▶ [Exercise directions]: Only the lines below between the one holding "Click the 'BE" and the one holding "Create live expression with eye icon", inclusive, are to be reproduced word for word; the pictures are to be left out.

▶ [Input material]:
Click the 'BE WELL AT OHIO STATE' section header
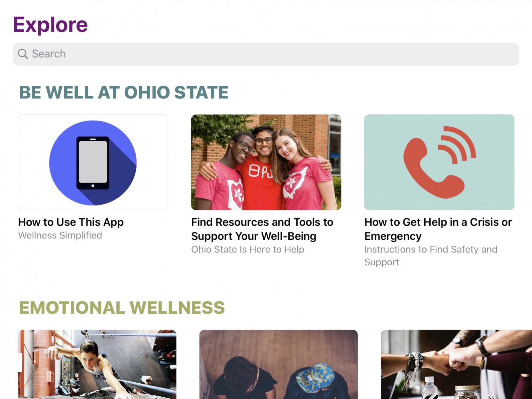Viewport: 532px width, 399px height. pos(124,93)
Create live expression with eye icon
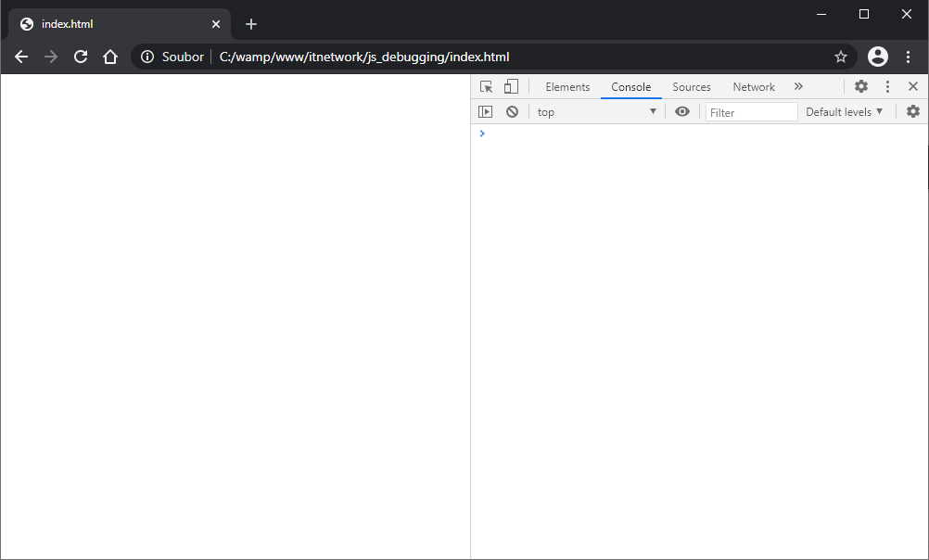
--
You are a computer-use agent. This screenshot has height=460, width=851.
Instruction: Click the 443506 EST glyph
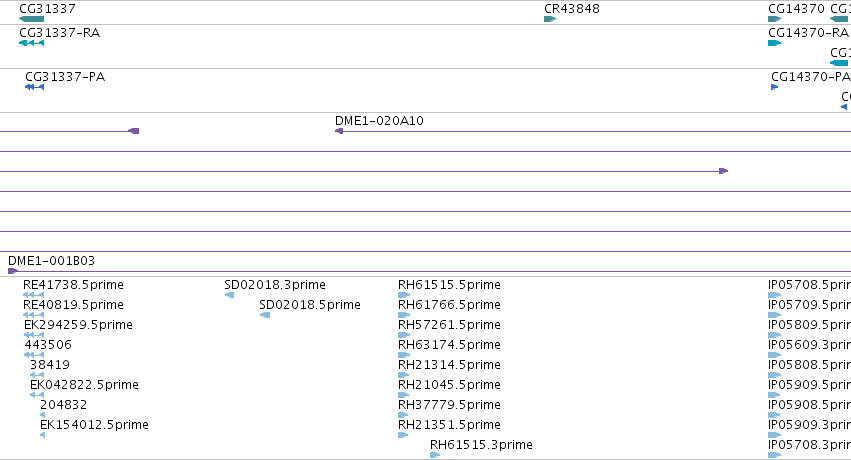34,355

▶ [Result]:
Click the 'BE WELL AT OHIO STATE' section header
Viewport: 532px width, 399px height. pos(124,93)
Create live expression with eye icon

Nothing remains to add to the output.